20.2.3.2 Treatment of Alzheimer’s Disease

There are presently no good treatments for Alzheimer’s disease (AD). The most commonly used treatment is to enhance the cholinergic system. Another approach to the treatment of Alzheimer’s is to inhibit glutamate receptors.

The cholinergic system is enhanced in Alzheimer’s disease by inhibiting acetylcholinesterase, the enzyme that breaks down acetylcholine. Inhibition of acetylcholinesterase leads to increased concentrations of acetylcholine in the synapses in the brain. However, improvements with anticholinesterases in Alzheimer’s disease are marginal. Overall the anticholinesterases cause a decrease in rate of decline in subjects with Alzheimer’s disease (Figure 20.9).

Figure 20.9 Effect of anticholinesterase in AD (Copyright QUT, Sheila Doggrell)

Most of the benefit of anticholinesterase in Alzheimer’s disease is seen in mild-to-moderate disease (i.e. the early stages of Alzheimer’s disease).

To be useful in the treatment of Alzheimer’s disease, an anticholinesterase agent must cross the blood brain barrier and have a prominent effect in the central nervous system. Doneprezil is an anticholinesterase that acts predominantly in the central nervous system, but will also have effects in the peripheral nervous system. The side effects of doneprezil are due to its widespread ability to increase the levels of acetylcholine in synapses, and they include nausea, diarrhea, vomiting and insomnia.

The other approach to treating Alzheimer’s disease is to use glutamate NMDA receptor antagonists. When glutaminergic neurones breakdown, glutamate is released, and the levels of glutamate are very high leading to excessive stimulation of glutamate receptors.

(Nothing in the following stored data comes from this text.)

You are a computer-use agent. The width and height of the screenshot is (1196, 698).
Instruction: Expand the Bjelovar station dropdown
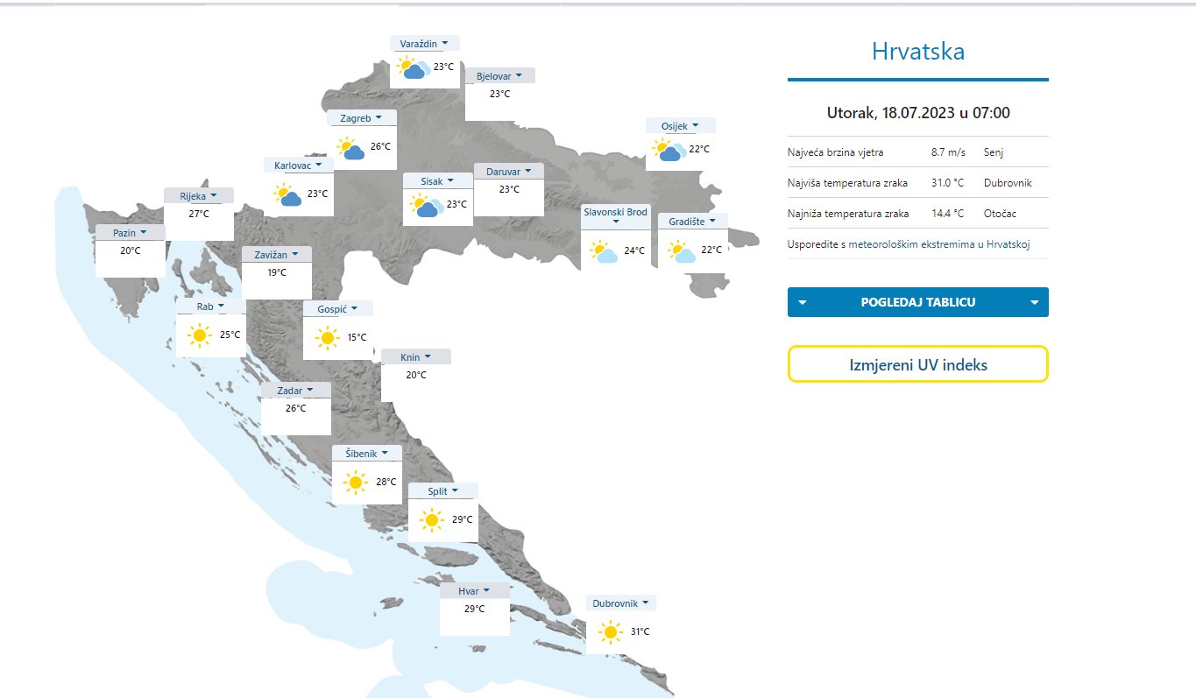pyautogui.click(x=499, y=76)
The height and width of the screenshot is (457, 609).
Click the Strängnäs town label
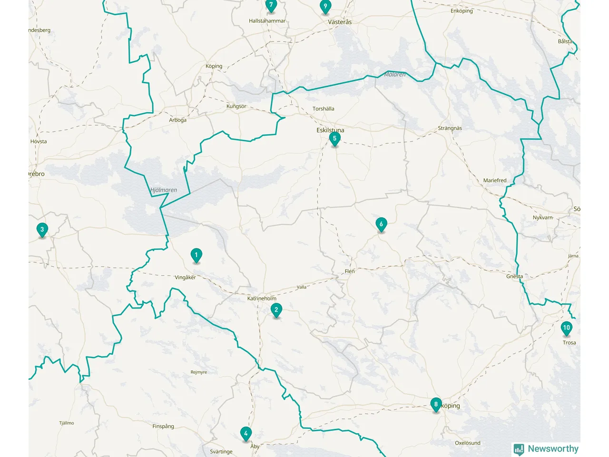tap(450, 128)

It has been shown that the excessive stimulation of the glutamate NMDA receptors may have a role in the pathology of Alzheimer’s disease.

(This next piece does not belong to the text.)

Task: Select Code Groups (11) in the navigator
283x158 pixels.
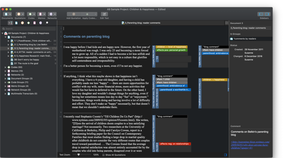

The drugs initially developed as NMDA receptor antagonists had too many adverse effects to be used in the clinic. However, an old drug that had been used for others purpose, which is an antagonist at glutamate NMDA receptors is used. The old drug is memantine. Memantine is a non-competitive and relatively weak antagonist at NMDA receptors. It has been shown to slow the decline in moderate-to-severe Alzheimer’s disease. Thus, memantine is effective in a later stage of Alzheimer’s disease than doneprezil.